● PROVIDED PASSAGE:
%%
Iestyn Davies: An audience with the fairy king
As Oberon in ENO's 'A Midsummer Night's Dream', countertenor Iestyn Davies talks to Time Out about hitting the high notes
'Come to the show. I'll be the one on stage corrupting young boys,' shouts Iestyn Davies - a parting shot as he heads back into rehearsals at ENO.
The 31-year-old countertenor is only joking of course, and the context is his starring role as Oberon,
mischievous king of the fairies, in Benjamin Britten's 'A Midsummer Night's Dream'. Director Christopher Alden has set the production in a 1960s school, where Oberon and his fairy wife Tytania are teachers, while the mechanicals (including bass Willard White as Bottom) are caretakers and other staff.
Despite his name (pronounced 'Yes-tin' - Welsh for Justin), he does not consider himself Welsh. That is the provenance of his cellist father, Ioan Davies, founder of the Fitzwilliam Quartet; his mother is English and taught history at his school in York - Davies's home city, to which he returned three years ago, and where he now lives with Frenchteacher girlfriend Gemma.
A candid and entertaining speaker, Davies is far from the delicate image one might have of a member of the curious falsetto world of countertenors. The highest male voice, it was once the preserve of the
English church tradition, emerging on to the opera stage in the 1950s to take up the rediscovered baroque roles written for castrati. It was something of a British oddity, as Davies explains, but now 'there are so many differing types of countertenor - from the Oxbridge choral scene… and now you see them coming from conservatoires in America, which teach the Marilyn Horne school of big opera house singing; their sights are set on the Met and they want to sing everything including “Carmen”.'
Davies is a product of the former tradition. At seven years old he went to St John's College,
Cambridge, and spent six years in the choir there. When his voice broke at 14 he found himself among the basses until one day, during a Bach chorale, he tried out his falsetto. He's never looked back, last year winning the prestigious Royal Philharmonic Society Young Artist Award, having starred in Handel's 'Partenope' with Rosemary Joshua at ENO and in Monteverdi's 'The Coronation of Poppea' with Danielle de Niese at Glyndebourne. In November he makes his debut at the Met in Handel's 'Rodelinda' with his countertenor hero, Andreas Scholl.
%%
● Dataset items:
%%
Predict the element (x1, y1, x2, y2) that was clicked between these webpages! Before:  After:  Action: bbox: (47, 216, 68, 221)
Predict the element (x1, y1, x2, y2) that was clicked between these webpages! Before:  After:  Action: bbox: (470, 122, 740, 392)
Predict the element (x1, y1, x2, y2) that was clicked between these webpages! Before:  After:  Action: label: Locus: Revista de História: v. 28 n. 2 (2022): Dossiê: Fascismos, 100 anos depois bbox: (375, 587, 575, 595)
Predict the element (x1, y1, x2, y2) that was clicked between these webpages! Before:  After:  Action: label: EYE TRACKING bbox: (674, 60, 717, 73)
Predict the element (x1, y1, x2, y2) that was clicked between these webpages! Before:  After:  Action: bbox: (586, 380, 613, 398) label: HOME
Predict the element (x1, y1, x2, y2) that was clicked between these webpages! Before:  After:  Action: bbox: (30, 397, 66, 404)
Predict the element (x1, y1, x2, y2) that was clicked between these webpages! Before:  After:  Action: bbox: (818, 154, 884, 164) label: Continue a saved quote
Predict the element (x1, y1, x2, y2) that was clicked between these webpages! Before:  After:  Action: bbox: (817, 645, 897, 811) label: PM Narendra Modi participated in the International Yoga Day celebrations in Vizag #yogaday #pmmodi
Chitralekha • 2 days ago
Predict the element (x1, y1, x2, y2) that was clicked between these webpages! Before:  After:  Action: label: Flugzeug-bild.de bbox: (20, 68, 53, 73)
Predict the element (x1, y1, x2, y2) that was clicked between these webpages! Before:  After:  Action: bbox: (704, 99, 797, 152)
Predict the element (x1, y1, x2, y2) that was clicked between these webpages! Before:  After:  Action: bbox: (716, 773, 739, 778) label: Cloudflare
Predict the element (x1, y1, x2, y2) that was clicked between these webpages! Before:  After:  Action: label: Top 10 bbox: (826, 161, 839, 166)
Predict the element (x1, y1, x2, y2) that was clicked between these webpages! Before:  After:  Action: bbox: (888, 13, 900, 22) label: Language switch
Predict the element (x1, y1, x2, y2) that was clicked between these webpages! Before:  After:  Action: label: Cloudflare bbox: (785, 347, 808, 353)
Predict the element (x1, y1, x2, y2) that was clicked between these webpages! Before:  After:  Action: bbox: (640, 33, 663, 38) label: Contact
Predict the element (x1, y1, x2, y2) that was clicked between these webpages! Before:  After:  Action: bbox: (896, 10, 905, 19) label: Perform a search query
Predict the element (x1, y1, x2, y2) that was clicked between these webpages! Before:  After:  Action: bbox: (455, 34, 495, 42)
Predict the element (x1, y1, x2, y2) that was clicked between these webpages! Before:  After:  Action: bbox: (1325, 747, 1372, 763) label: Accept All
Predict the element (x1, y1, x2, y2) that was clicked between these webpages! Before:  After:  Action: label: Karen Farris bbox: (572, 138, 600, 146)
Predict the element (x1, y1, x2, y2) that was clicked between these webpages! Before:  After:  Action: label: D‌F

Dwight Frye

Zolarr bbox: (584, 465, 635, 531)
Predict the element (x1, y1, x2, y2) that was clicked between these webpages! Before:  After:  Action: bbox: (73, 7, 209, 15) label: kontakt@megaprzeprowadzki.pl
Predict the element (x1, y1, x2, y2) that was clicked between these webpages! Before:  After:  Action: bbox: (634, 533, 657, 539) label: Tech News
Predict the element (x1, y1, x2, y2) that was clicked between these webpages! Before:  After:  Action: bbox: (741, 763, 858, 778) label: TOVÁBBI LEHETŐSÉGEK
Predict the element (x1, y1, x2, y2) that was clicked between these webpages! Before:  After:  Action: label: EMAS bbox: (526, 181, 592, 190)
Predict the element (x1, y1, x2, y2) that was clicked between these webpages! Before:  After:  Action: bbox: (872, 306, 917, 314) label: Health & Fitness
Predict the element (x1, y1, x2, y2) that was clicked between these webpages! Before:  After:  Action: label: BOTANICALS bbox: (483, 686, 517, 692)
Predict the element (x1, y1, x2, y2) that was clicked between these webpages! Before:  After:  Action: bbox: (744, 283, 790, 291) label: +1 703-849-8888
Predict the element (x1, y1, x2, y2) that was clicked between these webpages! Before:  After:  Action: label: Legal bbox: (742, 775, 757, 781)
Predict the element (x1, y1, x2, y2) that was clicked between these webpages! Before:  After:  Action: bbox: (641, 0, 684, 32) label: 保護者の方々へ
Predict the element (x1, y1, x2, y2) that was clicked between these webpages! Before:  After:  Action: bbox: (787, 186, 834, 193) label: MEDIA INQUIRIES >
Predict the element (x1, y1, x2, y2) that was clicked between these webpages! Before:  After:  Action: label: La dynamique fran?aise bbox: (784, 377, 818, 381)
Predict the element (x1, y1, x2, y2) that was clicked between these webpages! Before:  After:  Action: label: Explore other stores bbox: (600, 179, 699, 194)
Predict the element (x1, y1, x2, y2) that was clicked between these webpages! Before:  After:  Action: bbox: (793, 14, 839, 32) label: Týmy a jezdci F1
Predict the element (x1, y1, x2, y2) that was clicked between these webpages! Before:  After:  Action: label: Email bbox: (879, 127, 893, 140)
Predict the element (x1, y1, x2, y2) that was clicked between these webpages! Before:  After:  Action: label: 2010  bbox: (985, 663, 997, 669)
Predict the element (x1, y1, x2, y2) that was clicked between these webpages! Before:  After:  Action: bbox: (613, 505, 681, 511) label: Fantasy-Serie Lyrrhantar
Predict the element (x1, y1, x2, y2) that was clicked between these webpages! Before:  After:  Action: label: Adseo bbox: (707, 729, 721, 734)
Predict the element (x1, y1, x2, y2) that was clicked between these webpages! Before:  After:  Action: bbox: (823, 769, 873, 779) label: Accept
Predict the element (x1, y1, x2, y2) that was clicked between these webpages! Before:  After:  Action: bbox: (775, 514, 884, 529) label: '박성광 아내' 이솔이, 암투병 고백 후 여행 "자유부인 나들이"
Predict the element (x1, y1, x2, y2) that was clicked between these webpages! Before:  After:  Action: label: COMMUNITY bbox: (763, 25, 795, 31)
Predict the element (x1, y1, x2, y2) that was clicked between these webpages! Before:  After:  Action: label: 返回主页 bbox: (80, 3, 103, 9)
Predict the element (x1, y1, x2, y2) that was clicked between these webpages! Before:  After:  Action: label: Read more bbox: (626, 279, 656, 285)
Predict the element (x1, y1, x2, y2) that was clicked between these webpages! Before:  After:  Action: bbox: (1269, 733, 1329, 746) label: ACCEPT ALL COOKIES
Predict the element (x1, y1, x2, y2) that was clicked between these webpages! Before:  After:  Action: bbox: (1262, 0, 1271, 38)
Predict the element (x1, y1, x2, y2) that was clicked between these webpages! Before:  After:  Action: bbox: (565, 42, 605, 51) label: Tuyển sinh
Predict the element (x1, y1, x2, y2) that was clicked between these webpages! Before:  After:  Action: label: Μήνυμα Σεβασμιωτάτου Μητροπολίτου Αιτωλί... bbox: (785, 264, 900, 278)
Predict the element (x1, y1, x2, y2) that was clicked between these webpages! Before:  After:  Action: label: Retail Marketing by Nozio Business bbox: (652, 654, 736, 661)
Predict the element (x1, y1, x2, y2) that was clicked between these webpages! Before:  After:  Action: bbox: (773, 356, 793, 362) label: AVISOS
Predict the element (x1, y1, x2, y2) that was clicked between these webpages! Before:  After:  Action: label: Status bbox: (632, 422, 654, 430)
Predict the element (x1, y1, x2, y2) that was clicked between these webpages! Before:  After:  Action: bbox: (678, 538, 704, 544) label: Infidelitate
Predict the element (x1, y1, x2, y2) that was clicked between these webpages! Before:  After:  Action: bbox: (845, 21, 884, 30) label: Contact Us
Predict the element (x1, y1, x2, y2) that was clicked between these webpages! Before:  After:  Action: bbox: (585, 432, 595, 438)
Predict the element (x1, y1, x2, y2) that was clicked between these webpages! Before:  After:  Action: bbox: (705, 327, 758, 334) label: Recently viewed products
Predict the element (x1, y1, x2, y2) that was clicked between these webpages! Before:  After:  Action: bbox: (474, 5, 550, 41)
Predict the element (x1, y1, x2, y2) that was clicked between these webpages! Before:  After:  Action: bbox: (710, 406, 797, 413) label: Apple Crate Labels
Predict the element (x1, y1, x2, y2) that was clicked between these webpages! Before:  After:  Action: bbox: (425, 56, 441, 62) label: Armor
%%
● REQUESTS:
(1) Reproduce the Iestyn Davies profile word for word, in full.
(2) Switch "webpages" to "web pages" in the records, from the line containing "0, 1271, 38)" through the final line of the records, and output only those lines with everything else unchanged.

● SOLUTIONS BY TASK:
(1)
Iestyn Davies: An audience with the fairy king
As Oberon in ENO's 'A Midsummer Night's Dream', countertenor Iestyn Davies talks to Time Out about hitting the high notes
'Come to the show. I'll be the one on stage corrupting young boys,' shouts Iestyn Davies - a parting shot as he heads back into rehearsals at ENO.
The 31-year-old countertenor is only joking of course, and the context is his starring role as Oberon,
mischievous king of the fairies, in Benjamin Britten's 'A Midsummer Night's Dream'. Director Christopher Alden has set the production in a 1960s school, where Oberon and his fairy wife Tytania are teachers, while the mechanicals (including bass Willard White as Bottom) are caretakers and other staff.
Despite his name (pronounced 'Yes-tin' - Welsh for Justin), he does not consider himself Welsh. That is the provenance of his cellist father, Ioan Davies, founder of the Fitzwilliam Quartet; his mother is English and taught history at his school in York - Davies's home city, to which he returned three years ago, and where he now lives with Frenchteacher girlfriend Gemma.
A candid and entertaining speaker, Davies is far from the delicate image one might have of a member of the curious falsetto world of countertenors. The highest male voice, it was once the preserve of the
English church tradition, emerging on to the opera stage in the 1950s to take up the rediscovered baroque roles written for castrati. It was something of a British oddity, as Davies explains, but now 'there are so many differing types of countertenor - from the Oxbridge choral scene… and now you see them coming from conservatoires in America, which teach the Marilyn Horne school of big opera house singing; their sights are set on the Met and they want to sing everything including “Carmen”.'
Davies is a product of the former tradition. At seven years old he went to St John's College,
Cambridge, and spent six years in the choir there. When his voice broke at 14 he found himself among the basses until one day, during a Bach chorale, he tried out his falsetto. He's never looked back, last year winning the prestigious Royal Philharmonic Society Young Artist Award, having starred in Handel's 'Partenope' with Rosemary Joshua at ENO and in Monteverdi's 'The Coronation of Poppea' with Danielle de Niese at Glyndebourne. In November he makes his debut at the Met in Handel's 'Rodelinda' with his countertenor hero, Andreas Scholl.

(2)
Predict the element (x1, y1, x2, y2) that was clicked between these web pages! Before:  After:  Action: bbox: (1262, 0, 1271, 38)
Predict the element (x1, y1, x2, y2) that was clicked between these web pages! Before:  After:  Action: bbox: (565, 42, 605, 51) label: Tuyển sinh
Predict the element (x1, y1, x2, y2) that was clicked between these web pages! Before:  After:  Action: label: Μήνυμα Σεβασμιωτάτου Μητροπολίτου Αιτωλί... bbox: (785, 264, 900, 278)
Predict the element (x1, y1, x2, y2) that was clicked between these web pages! Before:  After:  Action: label: Retail Marketing by Nozio Business bbox: (652, 654, 736, 661)
Predict the element (x1, y1, x2, y2) that was clicked between these web pages! Before:  After:  Action: bbox: (773, 356, 793, 362) label: AVISOS
Predict the element (x1, y1, x2, y2) that was clicked between these web pages! Before:  After:  Action: label: Status bbox: (632, 422, 654, 430)
Predict the element (x1, y1, x2, y2) that was clicked between these web pages! Before:  After:  Action: bbox: (678, 538, 704, 544) label: Infidelitate
Predict the element (x1, y1, x2, y2) that was clicked between these web pages! Before:  After:  Action: bbox: (845, 21, 884, 30) label: Contact Us
Predict the element (x1, y1, x2, y2) that was clicked between these web pages! Before:  After:  Action: bbox: (585, 432, 595, 438)
Predict the element (x1, y1, x2, y2) that was clicked between these web pages! Before:  After:  Action: bbox: (705, 327, 758, 334) label: Recently viewed products
Predict the element (x1, y1, x2, y2) that was clicked between these web pages! Before:  After:  Action: bbox: (474, 5, 550, 41)
Predict the element (x1, y1, x2, y2) that was clicked between these web pages! Before:  After:  Action: bbox: (710, 406, 797, 413) label: Apple Crate Labels
Predict the element (x1, y1, x2, y2) that was clicked between these web pages! Before:  After:  Action: bbox: (425, 56, 441, 62) label: Armor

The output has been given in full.